__Prompt__
Lay out the lines below as a Markdown table with two columns, "Number" for the row number and "Line" for the line itself. Leave out blank lines and pictures.

__Supplied data__
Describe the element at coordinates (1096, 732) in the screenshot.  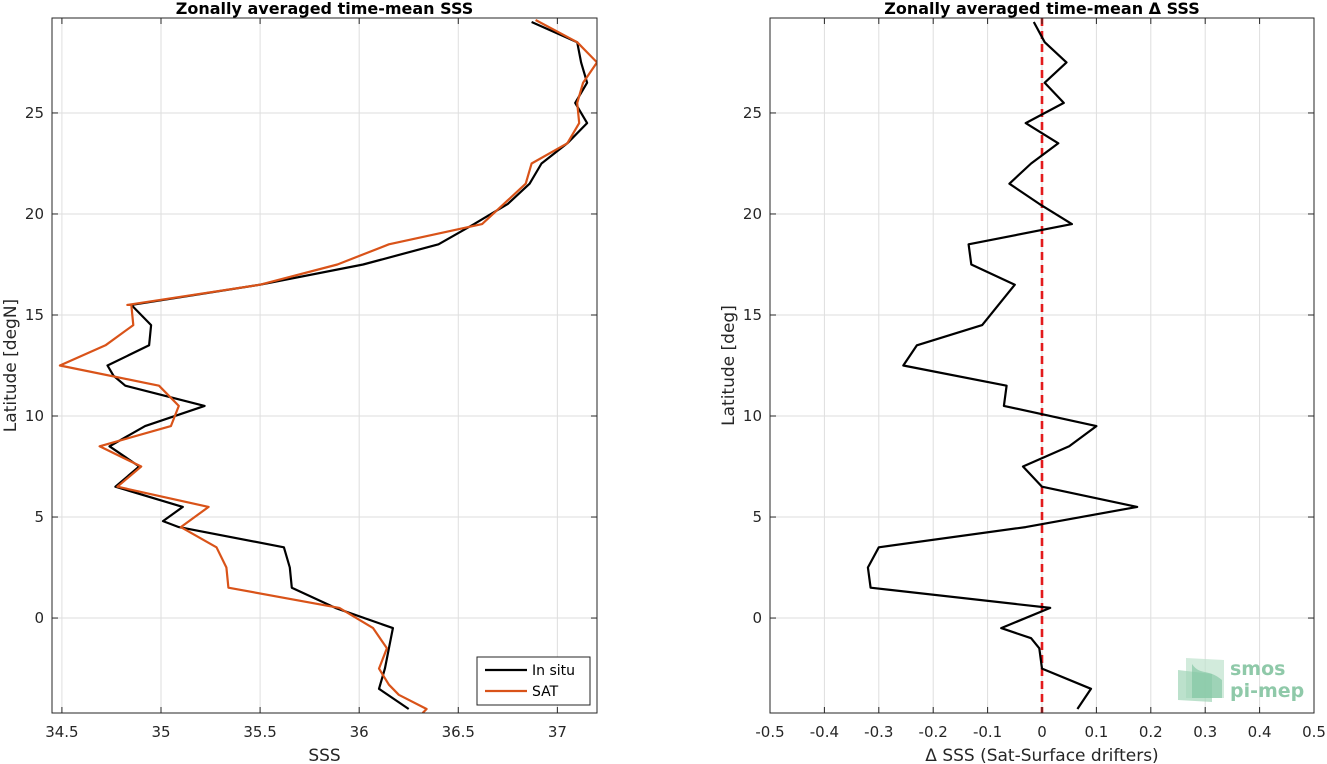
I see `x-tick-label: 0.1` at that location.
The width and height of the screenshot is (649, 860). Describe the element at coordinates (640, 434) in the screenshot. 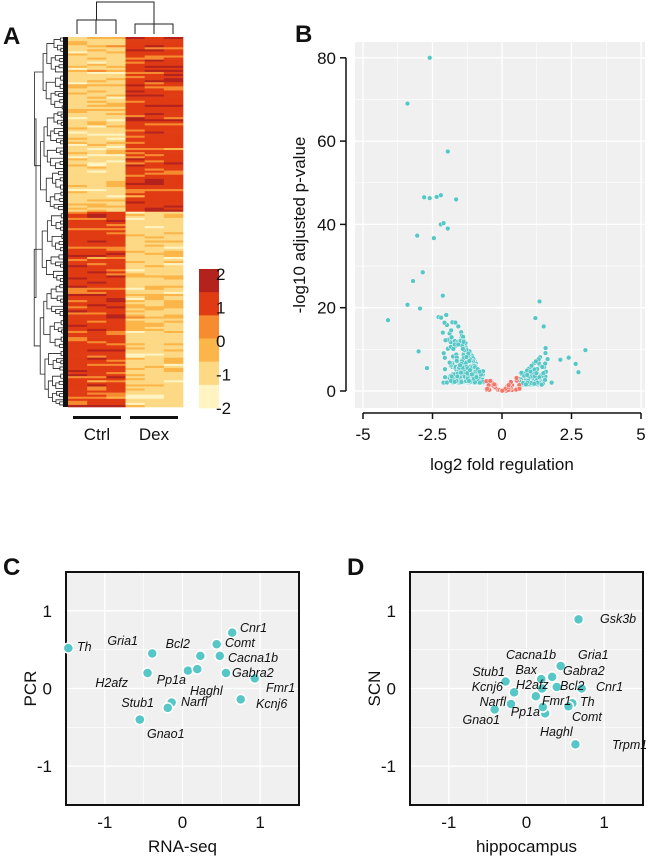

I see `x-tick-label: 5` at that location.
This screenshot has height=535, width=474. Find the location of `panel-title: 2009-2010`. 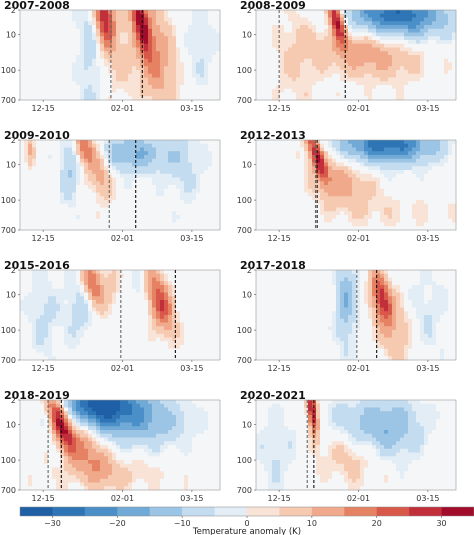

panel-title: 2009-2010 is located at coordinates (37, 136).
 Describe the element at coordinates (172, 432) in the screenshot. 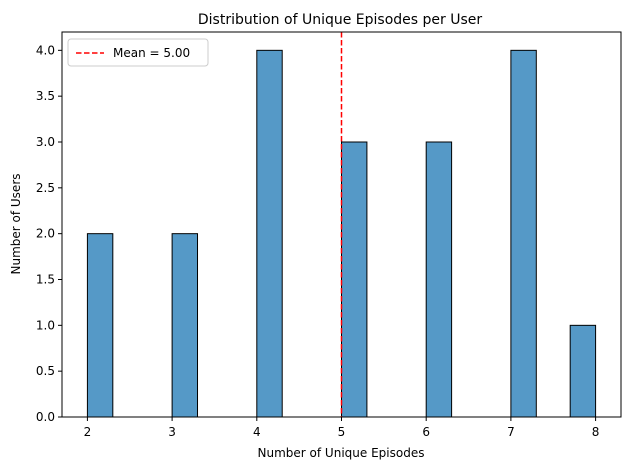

__Response area__
| Number | Line |
|---|---|
| 1 | Describe the element at coordinates (1096, 732) in the screenshot.   |
| 2 | I see `x-tick-label: 0.1` at that location. |
| 3 | The width and height of the screenshot is (649, 860). Describe the element at coordinates (640, 434) in the screenshot.  |
| 4 | I see `x-tick-label: 5` at that location. |
| 5 | This screenshot has height=535, width=474. Find the location of `panel-title: 2009-2010`.  |
| 6 | panel-title: 2009-2010 is located at coordinates (37, 136). |
| 7 |  Describe the element at coordinates (172, 432) in the screenshot.  |